**Data for the task:**
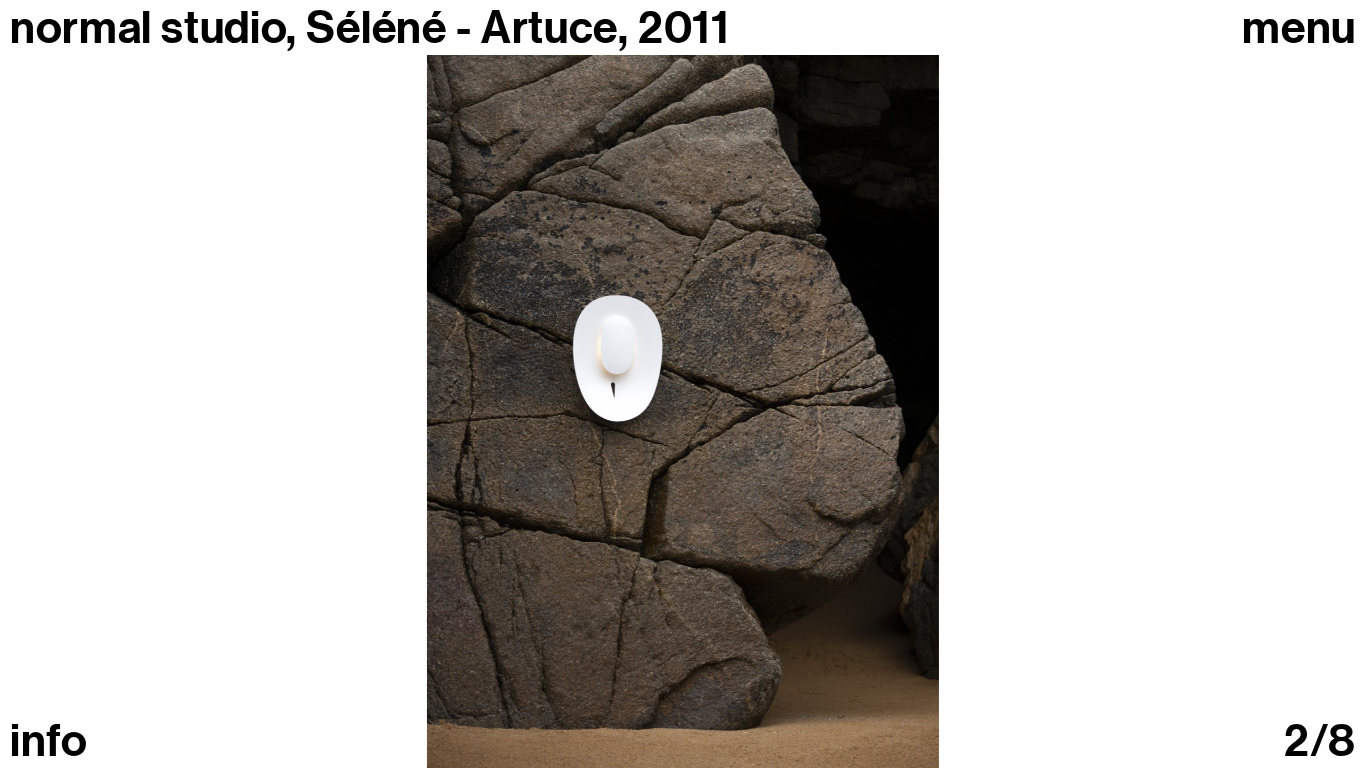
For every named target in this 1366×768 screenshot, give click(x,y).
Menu (1299, 28)
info (49, 741)
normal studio (148, 28)
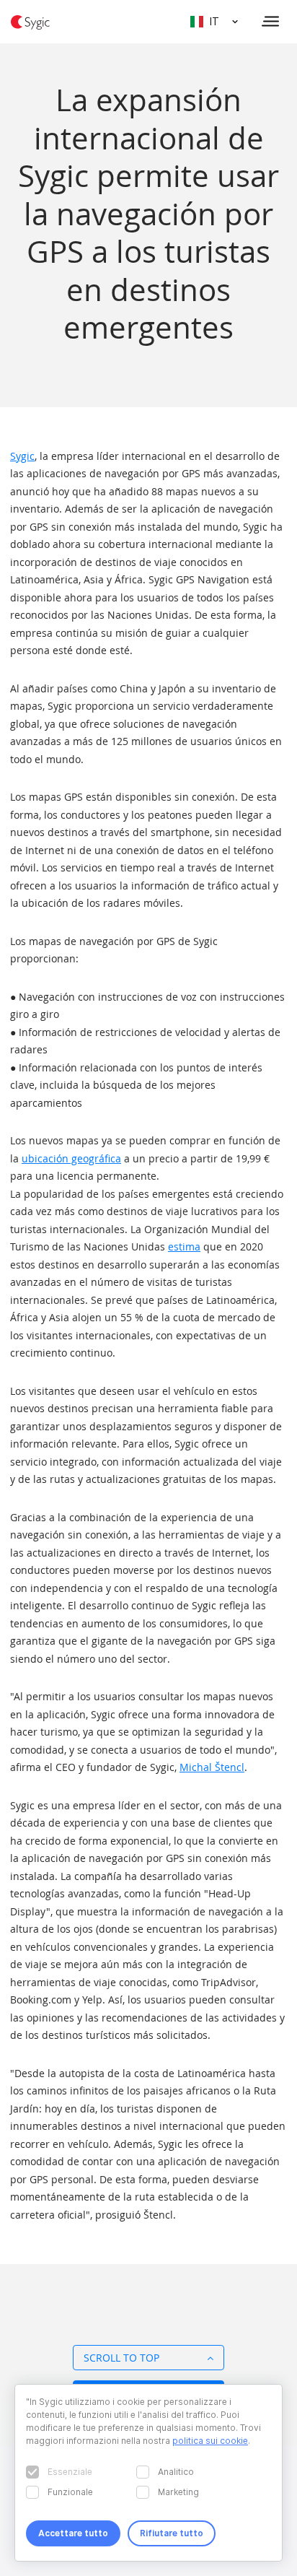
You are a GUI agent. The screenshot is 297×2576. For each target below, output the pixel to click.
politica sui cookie (210, 2440)
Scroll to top (121, 2357)
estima (184, 1246)
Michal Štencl (211, 1767)
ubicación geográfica (71, 1158)
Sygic (22, 456)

**Try it:**
The lines holding the string "screenshot" in the listing above are what you should copy out.

**Answer to the problem:**
For every named target in this 1366×768 screenshot, give click(x,y).
You are a GUI agent. The screenshot is 297×2576. For each target below, output the pixel to click.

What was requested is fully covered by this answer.